「あの株はいまいくら?」では、話題になった株の現状を確認します。今回は「いきなり!ステーキ」のペッパーフードサービス(3053)の株価と業績をみていきます。
直近決算は赤字拡大 名物社長辞任も
直近の業績ですが、22.12期上期の純損益は8.7億円の赤字(前年同期は1.8億円の赤字)でした。併せて、22.12期通期の純損益予想を従来の2.2億円の黒字から10.9億円の赤字(前年同期は3.9億円の黒字)に下方修正してます。
赤字拡大と通期業績予想の下方修正はもちろんネガティブですが、決算発表と併せて、創業者で、同社代表取締役社長である一瀬邦夫氏が同役職を辞任することが発表されました。辞任の理由は、近年における業績不振の経営責任を明確にするためとのことでした。
店頭の巨大なポスターはもちろん、来店のお願いをした「張り紙」でも話題となった名物社長の一瀬邦夫氏の辞任に驚いた人も多かったと思います。
さらに、株主優待制度を廃止すると発表しました。中長期的に事業拡大のための投資を行うことにより企業価値の向上を図り、早期の復配をめざすことが、株主に対する公平な利益還元につながると判断したとのことです。
同社は2021年11月に株主優待制度を変更し、株主優待券をプリペイドカードにすると発表していましたので、変更から1年たたずの廃止となりました。そのため、かなりのネガティブサプライズになったと考えられます。
これらの発表を受けて380円どころで推移していた株価は安いところで247円まで下落、その後はやや持ち直したものの300円割れの水準で推移しています。
「いきなり!ステーキ」の店舗数の推移
「いきなり!ステーキ」は2013年に1号店を銀座にオープン。そして、2016年8月に恵比寿店を開店し、100店舗を達成しました。その後、2016年末には116店(月次データ12月度実績より)、2017年末には186店、2018年末には386店、2019年末には490店と急拡大しました。

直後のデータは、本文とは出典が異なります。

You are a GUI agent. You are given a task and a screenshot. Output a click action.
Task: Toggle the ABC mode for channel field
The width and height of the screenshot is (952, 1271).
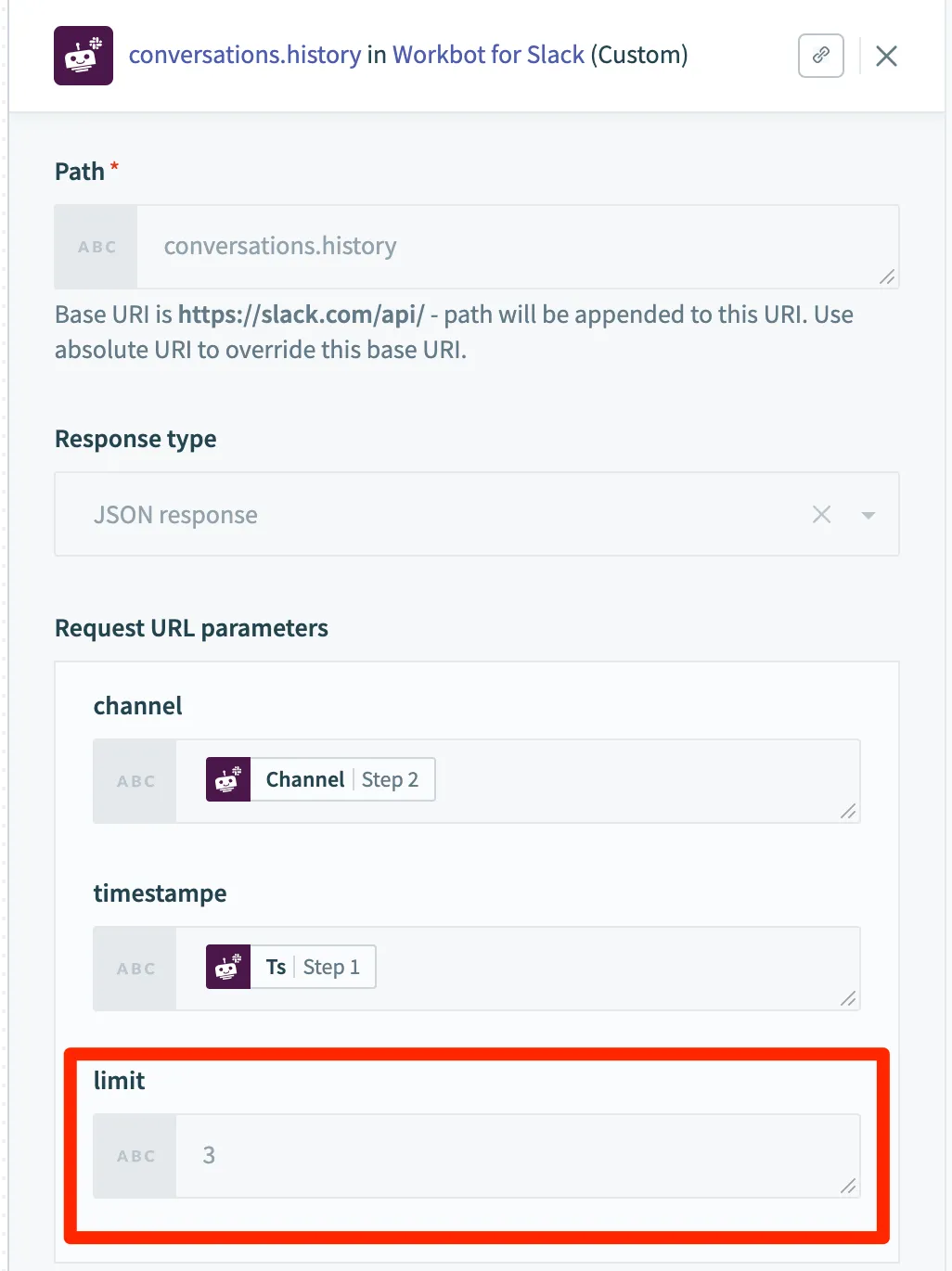[x=135, y=781]
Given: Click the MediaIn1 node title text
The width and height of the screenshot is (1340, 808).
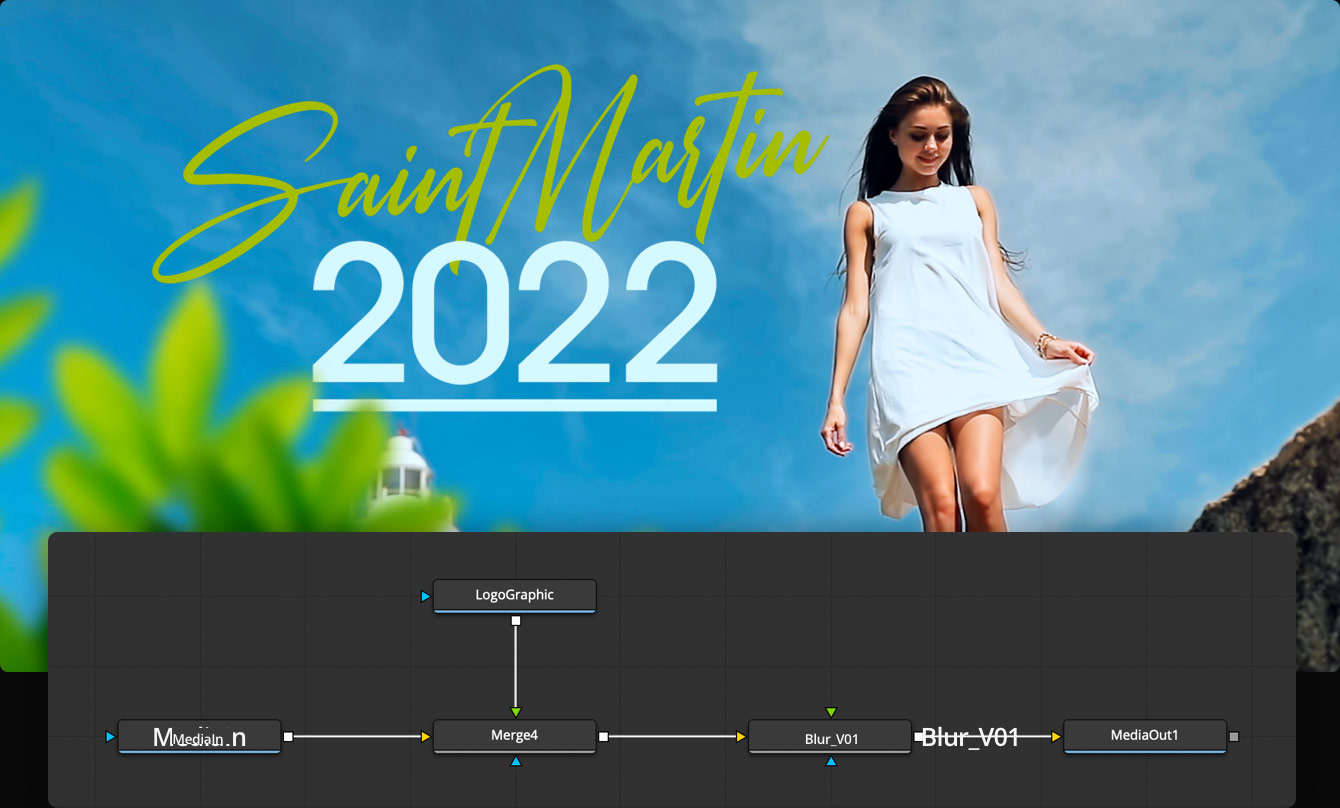Looking at the screenshot, I should coord(199,739).
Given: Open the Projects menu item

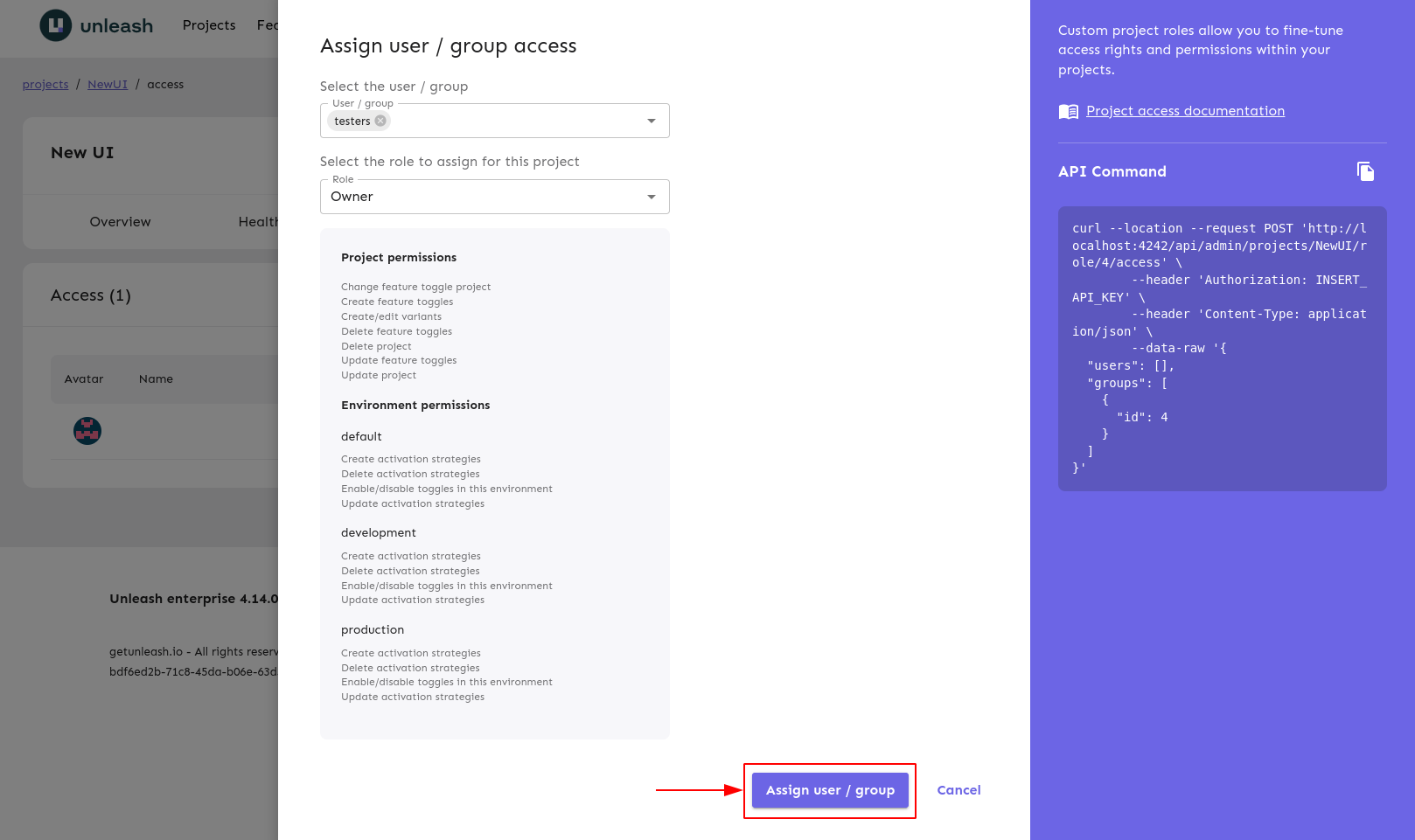Looking at the screenshot, I should 209,25.
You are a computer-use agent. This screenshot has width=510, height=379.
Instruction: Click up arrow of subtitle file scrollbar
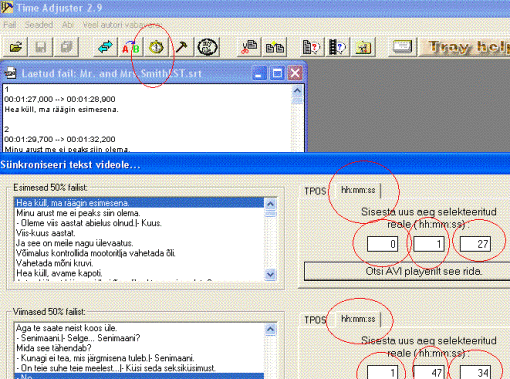pyautogui.click(x=297, y=90)
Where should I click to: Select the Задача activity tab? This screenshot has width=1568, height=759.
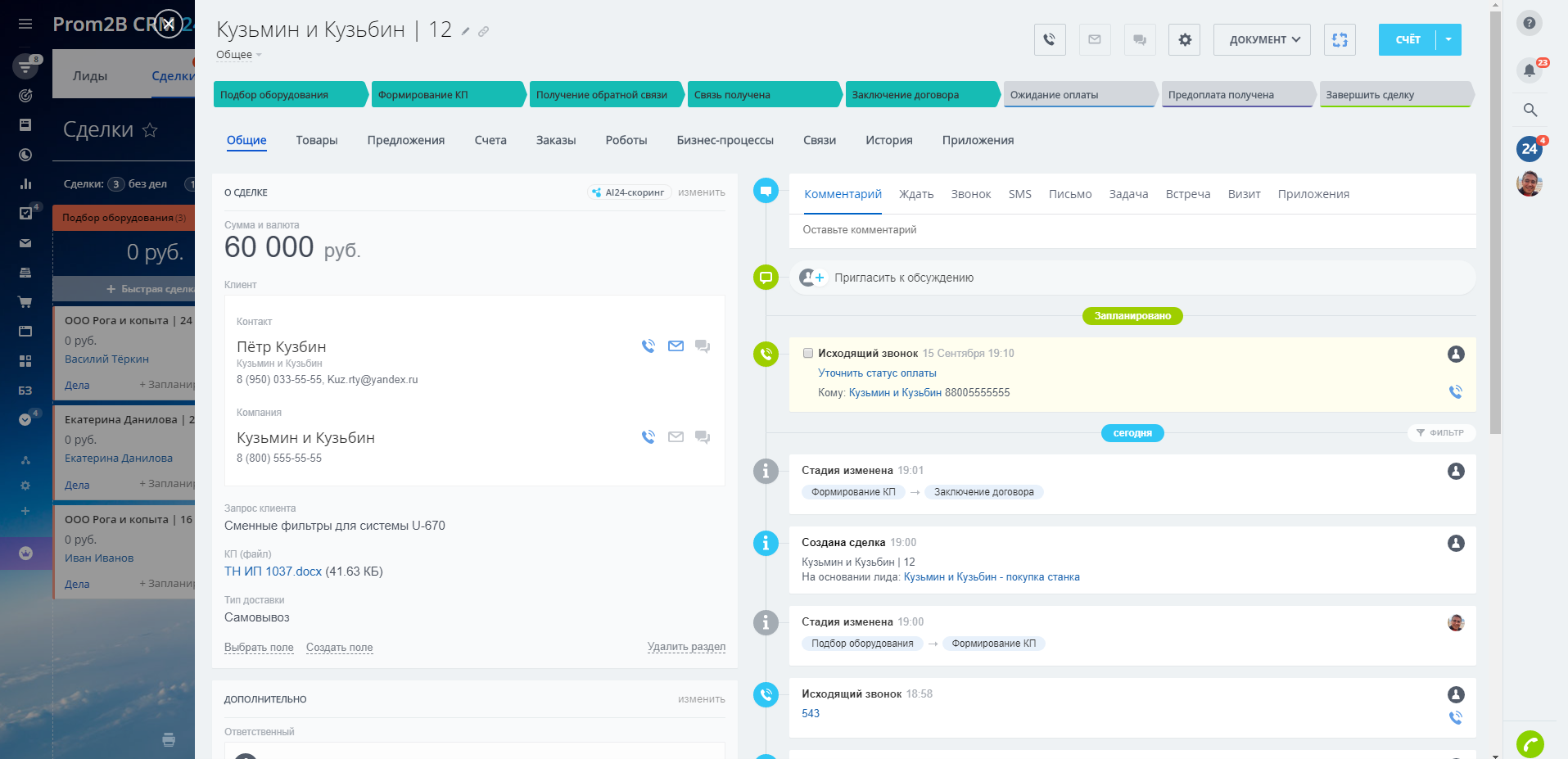[1127, 194]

しかし、店舗を増やしすぎたこともあり2019年に既存店の売上高が計画に比べ大幅に減少。回復が見込めない店舗の発生などにより特別損失として、減損損失や事業構造改善引当金繰入額を計上しました。これにより、19.12期の純損益は27.1億円の赤字となりました。
「いきなり!ステーキ」の店舗数は、2020年から減少に転じ2020年末には287店、2021年末には226店とピークの半分以下となっています。
「いきなり!ステーキ」失速の要因
同社では「店舗同士の競合」が要因としていますが、そのほかに急拡大の弊害が出たと考えられます。2018年、2019年は人手不足が深刻化していました。その中でも人員を確保するため、同社は積極的な賃上げを実施しました。
その賃上げも影響したのか、「仕入れが困難」という理由でたびたび値上げを実施。その結果、「立ち食いだから安い」から「立ち食いなのに安くない」へと印象が変わってしまい、それが客離れにつながったのではないかと推測されます。
業績回復はあるか?
同社の中期経営計画では来期23.12期に営業黒字に転換することを計画しています。具体的には、23.12期の営業利益計画は3.2億円、24.12期の営業利益計画は4.6億円となっています。18.12期の営業利益が38.6億円だったことを考えれば、ややさみしい数字ではあります。
しかし、安定収益源だった「ペッパーランチ」事業を投資ファンドに売却し、「いきなり!ステーキ」についてはブランドの再構築の途上です。さらに、コロナ禍もありました。すでに別会社であると考えたほうがよいでしょう。
2022年2月に公表された中期経営計画では、「平日ランチの導入」や「原点回帰(いきなり!ステーキの原点に関する 施策に取り組み)」、「SNSなど、メディアキャンペーン強化」などの施策が挙げられていました。
「平日ランチの導入」は、テスト導入の分析を踏まえて、立地別メニューを作成し、全店舗にて展開中とのことです。「原点回帰」はオーダーカットフェアを一部店舗で展開中、「SNSなど、メディアキャンペーン強化」はメディア発信に合わせた販売促進・他社とのタイアップを実施しているとのことです。今後の進展に期待したいところです。
最後に、足元の経済活動再開の流れは同社にとってもプラスでしょう。新社長である一瀬健作氏が来期の営業黒字化をしっかり実現できるか注目したいと思います。安定して利益を計上することができるようになれば、2017年10月30日に付けた上場来高値8230円の更新はさすがに無理だとしても、2021年6月9日の高値610円は十分に射程範囲だと考えます。